Work request:
Each record needs to be transcribed word for word, though without its pictures.

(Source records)
■ ■ ■ ■

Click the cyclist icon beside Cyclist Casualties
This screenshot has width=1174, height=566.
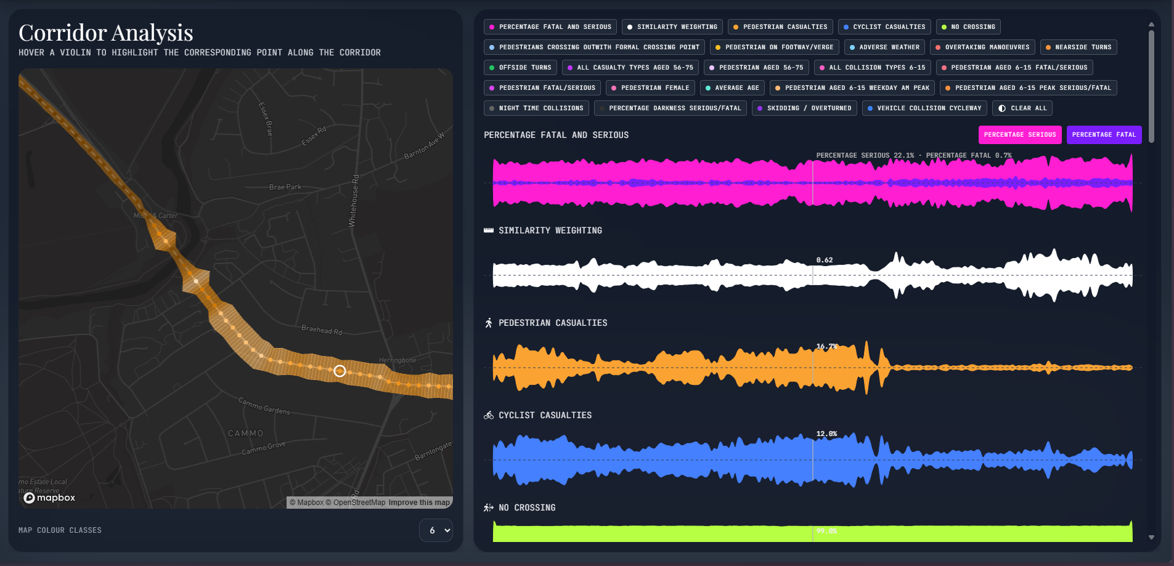click(x=489, y=415)
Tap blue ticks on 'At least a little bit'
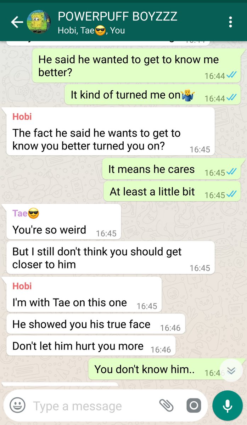Image resolution: width=247 pixels, height=425 pixels. (x=231, y=194)
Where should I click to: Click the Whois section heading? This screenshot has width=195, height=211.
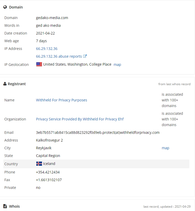click(x=14, y=206)
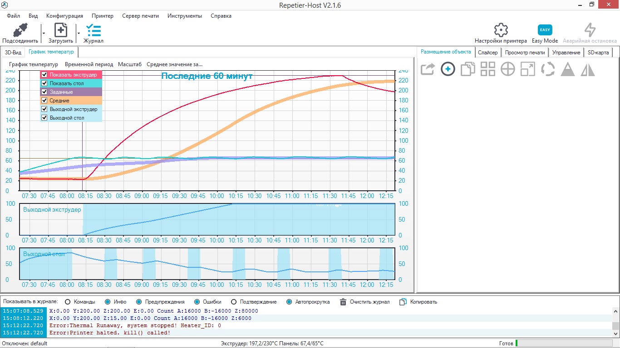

■ ■ ■ ■

Answer space:
Click the cyclist icon beside Cyclist Casualties
This screenshot has width=1174, height=566.
click(x=489, y=415)
Tap blue ticks on 'At least a little bit'
Image resolution: width=247 pixels, height=425 pixels. (x=231, y=194)
Where should I click to: Click the Whois section heading? This screenshot has width=195, height=211.
click(x=14, y=206)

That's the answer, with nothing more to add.